正文
学习正式开始了,鲁迅和学校的师生关系相处得也还不错。他很快就与班长铃木逸太郎成了好朋友。有次鲁迅生病没有上课,铃木逸太郎还和另一同学一起,来到鲁迅所住的佐藤屋公寓看他。
有位老师关心他的住宿问题,因为佐藤屋和监狱毗邻,兼管监狱犯人的伙食,住在那里不合适,老师总是劝他搬离这里。鲁迅在他的再三劝说下,搬到了另一处旅店。佐藤屋的老板很照顾中国留学生,对鲁迅也很好,临行前还把一把自己随身配带的“白壳短刀”送给鲁迅做纪念。鲁迅为了表示对这位热心老板的尊敬,一直把这把刀放在身边裁纸用。
学业还算顺利,但是课程安排非常紧张,没有休息的时间。物理、化学、解剖、组织、德语等各门课程,搞得鲁迅应接不暇。组织、解剖两门课的名词都是用拉丁文;德语更是让他头疼,每天回去还要复习。幸亏他日语还算可以,老师讲的都能听懂,以后不至于成为杀人的庸医。

可用数据
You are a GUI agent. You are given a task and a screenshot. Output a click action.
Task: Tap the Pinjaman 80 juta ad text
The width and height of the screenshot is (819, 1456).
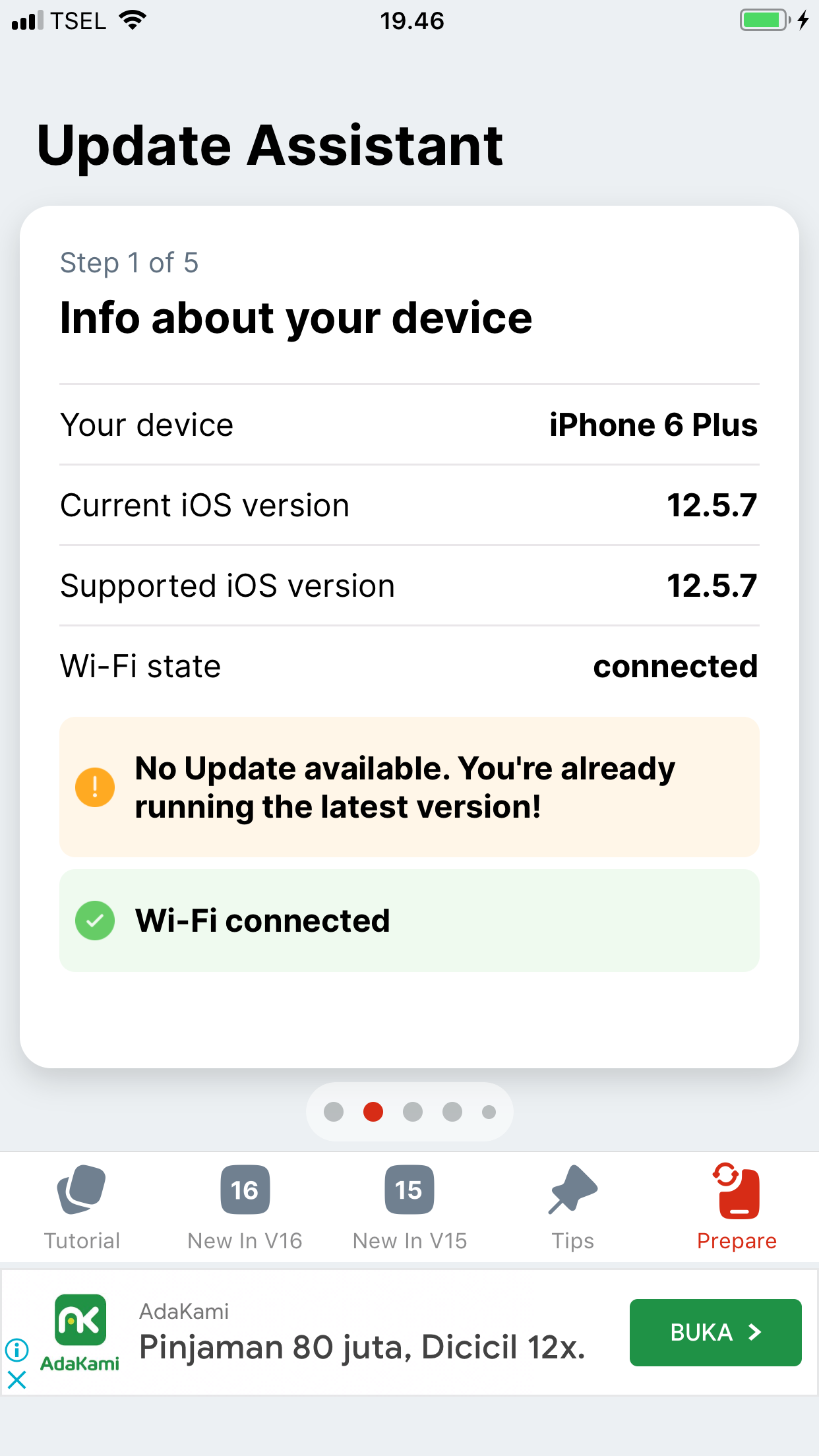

你的任务
a – 请列出正文中提到的鲁迅所学的全部课程。
b – 根据正文回答下列问题，每题一行作答：
(i) 鲁迅很快与谁成了好朋友？
(ii) 佐藤屋的老板在鲁迅临行前送给他什么？
(iii) 组织、解剖两门课的名词用的是哪种语言？
c – 请接着讲鲁迅求学生活的正文往下写，从最后一句之后续写。
这些数据在这里用不上。

参考答案
a – 物理、化学、解剖、组织、德语

b –
(i) 班长铃木逸太郎。
(ii) 一把自己随身佩带的“白壳短刀”。
(iii) 拉丁文。

c –
解剖人体对于他来说,现在已经能够等闲视之了。刚开始学解剖的时候,他只觉得心里作呕,脑子里一直浮现着解剖的场景。所幸下了课回寓所之后,面对饭菜居然胃口不减。这门课是由敷波重次郎和藤野严九郎两位教授分任的。藤野先生是对鲁迅影响最大的一个老师,他一直很关心这个中国学生。每个星期,他都检查鲁迅的课堂笔记,帮他补充遗漏甚至纠正日语的语法错误。他希望鲁迅成为一个好医生。他还常常询问鲁迅学习中的困难,给他作个别的辅导。后来鲁迅写的名篇《藤野先生》,就是为了向这位老师致敬。他满怀敬意地说:“在我所认为我师的当中,他是最使我感激,给我鼓励的一个。”
但是没过多久出现了一件事,使一直在日本朋友友善的照顾下学习的鲁迅,第一次感觉到日本人对中国的歧视。
1905年春季升级考试,鲁迅的成绩在142人中排第68名,属于中等水平。而解剖学才得了59.3分。就这样普通的成绩,还被几个学生认为是藤野先生事先给他透露了考题。他们似乎认为,弱国的人就应该智商低下;只要是中等水平以上,就肯定有作弊行为。这些学生以此为理由检查鲁迅的笔记,拿一些冷言冷语讽刺他,甚至还有人写匿名信骂他。这时候,藤野先生坚定地站出来反击,保护这位中国学生。这件事使鲁迅十分愤慨,更加深刻体会到让祖国强大起来的重要性。
在仙台的这段时间里,由于功课繁忙,鲁迅的文学创作比以前少了很多。他原计划翻译一些书,也常常因为没有时间而搁浅。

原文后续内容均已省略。